Everything I needed to know about Social Security I learned from the Internet Movie Database
If there's one movie I got tired of pretty quickly, it's The Corporation. It could be because I work on the same University campus the authours came from, precipitating the "local prof makes good" saturation. It could be because at every union or activist event I attend, I'm exhorted to make my way to the obligatory screening and have the same revelation that the unenlightened in my circle had when the movie snuck into the neighbourhood multiplex.
It's not that I hate the movie. It's a detailed treatise on the dysfunction in making the corporation's first duty to maximize profits to its shareholders. That being said, it has the charm of a PowerPoint presentation: the lack of "characters" (like the newsroom staff in "Control Room" or the grieving mother in "Fahrenheit 9/11") make The Corporation boring, confusing, and difficult to follow, but the events on the screen are still pretty damn unsettling.
Speaking of boring, confusing, difficult to follow, and pretty damn unsettling, the Bush administration continues it's push to privatize America's Social Security system. It appears the White House is looking to wash its hands of the longstanding practice of using Social Security as a slush fund, which under Bush has equated to big slushy tax cuts for wealthy Americans and a big slushy, sandy, bloody misadventrue in Iraq. Rather than a public system with defined benefits so people can retire with some sense of certainty, the President would rather see the nation's retirement nest egg handed over with no questions asked to that well-known bedrock of certainty, the stock market.
Moving defined benefits into 401K's (RRSPs for those who speak Canadian) means that brokers and fund managers would be taking up even more seats at multinationals corporate shareholders meetings.
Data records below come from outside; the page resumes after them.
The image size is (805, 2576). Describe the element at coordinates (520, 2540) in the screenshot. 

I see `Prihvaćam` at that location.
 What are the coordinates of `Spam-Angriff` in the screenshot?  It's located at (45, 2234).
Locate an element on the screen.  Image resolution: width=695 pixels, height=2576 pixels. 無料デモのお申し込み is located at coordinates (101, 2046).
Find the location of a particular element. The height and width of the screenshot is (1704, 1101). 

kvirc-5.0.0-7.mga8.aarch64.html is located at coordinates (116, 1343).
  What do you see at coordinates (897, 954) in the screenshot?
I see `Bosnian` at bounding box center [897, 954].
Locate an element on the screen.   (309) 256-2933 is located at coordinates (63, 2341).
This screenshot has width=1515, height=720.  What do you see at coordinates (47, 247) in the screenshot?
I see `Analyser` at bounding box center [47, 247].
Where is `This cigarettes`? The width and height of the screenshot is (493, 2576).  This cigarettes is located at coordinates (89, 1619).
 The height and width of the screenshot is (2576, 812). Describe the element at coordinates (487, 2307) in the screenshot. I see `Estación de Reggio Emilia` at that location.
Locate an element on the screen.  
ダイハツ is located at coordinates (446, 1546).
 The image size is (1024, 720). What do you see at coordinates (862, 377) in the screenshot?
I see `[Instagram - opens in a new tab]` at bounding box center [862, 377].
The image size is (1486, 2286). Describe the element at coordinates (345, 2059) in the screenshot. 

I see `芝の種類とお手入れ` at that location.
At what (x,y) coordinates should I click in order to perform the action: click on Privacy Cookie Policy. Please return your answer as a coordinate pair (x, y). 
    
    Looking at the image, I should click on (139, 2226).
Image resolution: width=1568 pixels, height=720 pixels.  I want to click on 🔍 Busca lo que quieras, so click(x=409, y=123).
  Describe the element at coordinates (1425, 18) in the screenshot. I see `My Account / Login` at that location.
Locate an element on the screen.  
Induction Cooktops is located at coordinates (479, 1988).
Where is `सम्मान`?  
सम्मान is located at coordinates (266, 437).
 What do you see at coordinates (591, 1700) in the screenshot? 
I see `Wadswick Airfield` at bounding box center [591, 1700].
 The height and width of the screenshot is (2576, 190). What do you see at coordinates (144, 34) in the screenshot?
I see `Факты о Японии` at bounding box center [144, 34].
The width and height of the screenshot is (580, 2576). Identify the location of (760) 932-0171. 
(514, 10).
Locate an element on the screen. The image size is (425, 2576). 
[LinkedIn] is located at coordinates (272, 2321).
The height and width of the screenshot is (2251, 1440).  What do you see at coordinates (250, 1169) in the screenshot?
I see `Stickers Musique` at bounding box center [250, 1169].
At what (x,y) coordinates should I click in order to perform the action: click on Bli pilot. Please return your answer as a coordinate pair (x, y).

It's not like they actually show up at the meetings to fill those seats, they actually send a proxy. However, what's written on the proxy, with apologies to Malcom X, (who more than likely would have beat the crap out of these bastards) are the words "By any means necessary."
If that isn't bad enough, let's think about what would happen if the Bush plan actually came to pass, and fund managers carried the urgent weight of America's well being in the twilight years. All the nasty stuff we saw in The Corporation: just put the movie on fast forward and play it in a continuous loop, because that's what everyday life would eventually look like for Americans, and anyone America happens to rub up against. Actually, it could also look a lot like Matewan, Wall Street, John Q or even The Day After Tomorrow.
Economists (the good ones, not the TV ones) almost unanimously regard the privatization of Social Security as something of a sick joke. To provide a comparable level of benefits, the markets would be have to be running as they were at the height of the dot-com boom for about 75 years. Of course, we all remember how the dot-com boom went. Even if this Miracle on Wall Street (not an actual movie, hence no link) were to pass, wouldn't the perpetual windfall of payroll taxes render strangling Social Security in its sleep kind of a moot point?
Americans would be likely better off betting on the Oscar Winners or the Super Bowl (and this reporter says the Eagles will cover the spread) rather than gamble their life savings on Bush's plan for their retirement. All the more reason to wonder why Bush's retirement plan didn't start during the first week of last November.